Opsi pailit dan menggantikannya dengan maskapai Pelita Air Services memang menjadi langkah yang dianggap paling tepat.
Pengamat penerbangan MS Hendrowijono mengatakan langkah tersebut yang kemungkinan besar ditempuh oleh pemerintah.
Ia mengatakan, kasus yangg mirip-mirip juga terjadi di beberapa negara. Misalnya di Italia, Alitalia yang bangkrut karena pandemi membuat maskapai baru ITA Airways.

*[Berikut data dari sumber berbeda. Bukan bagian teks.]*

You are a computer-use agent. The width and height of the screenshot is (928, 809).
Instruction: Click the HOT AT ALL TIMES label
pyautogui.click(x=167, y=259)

Baca juga: Pemerintah Terbitkan Izin Usaha Pelita Air, Begini Tanggapan Dirut Garuda
Nah kalau Garuda dianggap lebih baik diganti perusahaan lama yaitu Pelita Air.
"Saya bilang sudah 85 persen arahnya ke Pelita," kata Hendro kepada Tribunnews.com.
Maskapai milik PT Pertamina tersebut dianggap yang paling tepat menjadi pengganti Garuda daripada membuat maskapai baru yang butuh waktu lama.
Pelita Air telah lama beroperasi dan infrastrukturnya telah lengkap sehingga dianggap mumpuni.
"Pelita sudah memiliki banyak pesawat bahkan punya helikopter, jadi mudah dibesarkan menjadi maskapai domestik dengan layanan yang baik," kata Hendro kepada Tribunnews.com belum lama ini.
Baca juga: Diisukan Akan Gantikan Garuda, Pelita Air Service Kantongi Izin Terbang Berjadwal, Simak Profilnya
Kenapa tidak diganti dengan Citilink yang notabene adalah anak usaha Garuda, Hendro mengatakan, secara bisnis kalau diganti Citilink maka segala kewajiban Garuda akan dibebankan ke Citilink, jadi justru akan menambah masalah baru.
"Kalau pailit, Citilink dan anak perusahaan yang lain tetap bisa beroperasi sepert biasa tanpa ada pengalihan beban dari Garuda," ujarnya.
Mesk demikian opsi pailit tersebut harus mempertimbangkan hak-hak karyawan. Menurutnya paling utama adalah karyawan harus mendapatkan pesangon yang sesuai.
Pemerintah saat ini sedang mempertimbangkan opsi pailit Garuda dan digantikan dengan maskapai Pelita Air Service.
Kesalahan manajemen masa lalu Garuda membuat utang yang menggunung hingga Rp 140 triliun dengan utang yang telah jatuh tempo sebesar Rp 70 triliun.